1 head of cabbage, 1 large carrot, 1/2 red onion, 1/2 apple
Add the shredded cabbage, carrot, apple, and onion to a large mixing bowl along with the salt, and mix everything together with your hands. If you'd like to add in extra herbs or spices, now is the time!
1.5-2 tablespoons of sea salt
Gently squeeze and massage the vegetables and fruit. After about 10 minutes of massaging there should be liquid pooling at the bottom of the mixing bowl. See note 1 if there isn't enough liquid (brine).
Taste it to see how salty it is. It should be pleasantly salty but not overwhelming. If it's too salty add more vegetables, not salty enough, add more salt.
Next, pack the crock pot with the sauerkraut. Add in a little at a time, pushing it down firmly so that the liquid comes to the top above the cabbage. We like to use our crock weights that came with the crock to help push it down. See note 2 if you don't have fermentation weights.
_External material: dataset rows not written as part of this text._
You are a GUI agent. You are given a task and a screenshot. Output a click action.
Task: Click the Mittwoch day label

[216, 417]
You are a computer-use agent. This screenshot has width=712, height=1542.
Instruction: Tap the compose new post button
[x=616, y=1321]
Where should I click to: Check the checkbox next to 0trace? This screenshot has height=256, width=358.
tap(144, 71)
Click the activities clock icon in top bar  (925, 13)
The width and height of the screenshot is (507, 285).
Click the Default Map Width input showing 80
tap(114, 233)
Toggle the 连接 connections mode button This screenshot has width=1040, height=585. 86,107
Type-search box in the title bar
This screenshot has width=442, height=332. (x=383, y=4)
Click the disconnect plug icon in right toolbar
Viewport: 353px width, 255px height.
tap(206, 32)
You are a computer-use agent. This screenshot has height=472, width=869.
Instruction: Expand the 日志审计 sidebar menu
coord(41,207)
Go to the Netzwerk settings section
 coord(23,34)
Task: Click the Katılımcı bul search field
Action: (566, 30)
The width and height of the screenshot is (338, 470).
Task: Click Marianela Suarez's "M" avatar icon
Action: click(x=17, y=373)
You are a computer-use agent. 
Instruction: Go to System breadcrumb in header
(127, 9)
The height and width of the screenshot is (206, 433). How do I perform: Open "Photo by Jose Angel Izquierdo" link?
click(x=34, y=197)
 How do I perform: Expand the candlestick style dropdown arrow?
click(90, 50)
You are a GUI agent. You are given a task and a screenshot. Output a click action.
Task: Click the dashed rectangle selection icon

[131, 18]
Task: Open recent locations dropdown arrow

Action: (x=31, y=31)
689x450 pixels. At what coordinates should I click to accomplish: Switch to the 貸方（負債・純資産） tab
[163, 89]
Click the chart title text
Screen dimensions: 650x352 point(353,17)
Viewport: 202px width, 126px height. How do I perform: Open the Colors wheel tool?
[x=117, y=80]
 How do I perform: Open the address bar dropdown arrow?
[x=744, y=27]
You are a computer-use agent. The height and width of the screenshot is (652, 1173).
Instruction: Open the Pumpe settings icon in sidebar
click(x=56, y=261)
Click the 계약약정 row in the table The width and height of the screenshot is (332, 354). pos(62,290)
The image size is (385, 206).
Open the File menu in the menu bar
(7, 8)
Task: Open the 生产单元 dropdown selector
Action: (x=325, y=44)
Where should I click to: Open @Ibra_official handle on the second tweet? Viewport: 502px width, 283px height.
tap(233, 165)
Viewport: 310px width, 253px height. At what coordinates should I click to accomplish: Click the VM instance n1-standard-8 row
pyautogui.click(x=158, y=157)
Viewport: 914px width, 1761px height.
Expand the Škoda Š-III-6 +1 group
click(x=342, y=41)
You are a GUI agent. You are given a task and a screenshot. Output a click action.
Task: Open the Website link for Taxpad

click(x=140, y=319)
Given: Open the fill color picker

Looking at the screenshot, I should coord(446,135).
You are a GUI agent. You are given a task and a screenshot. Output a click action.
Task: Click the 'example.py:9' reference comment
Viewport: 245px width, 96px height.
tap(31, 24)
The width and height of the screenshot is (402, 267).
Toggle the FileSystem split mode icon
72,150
When all of the sauerkraut has been added in, top it with the two saved cabbage leaves from earlier, followed by the weights.
Seal the crock with its lid.
Place it in a place that's easy to access but won't be disturbed. We use a shelf in our kitchen.
If it's a water-sealed crock, add the water after you've set it where it's going to stay.
Allow the sauerkraut to sit for 4 days before tasting it. This allows all of the beneficial bacteria to work their magic.
It takes between 4-14 days for the fermented cabbage to be ready to eat. This number depends on your personal taste and also the temperature of the room. If it's a cool place, it will take longer to ferment. With that in mind, it may take longer in winter than in summer if the temperature inside fluctuates throughout the year as ours does. We recommend tasting a little every day to see if you like the flavor.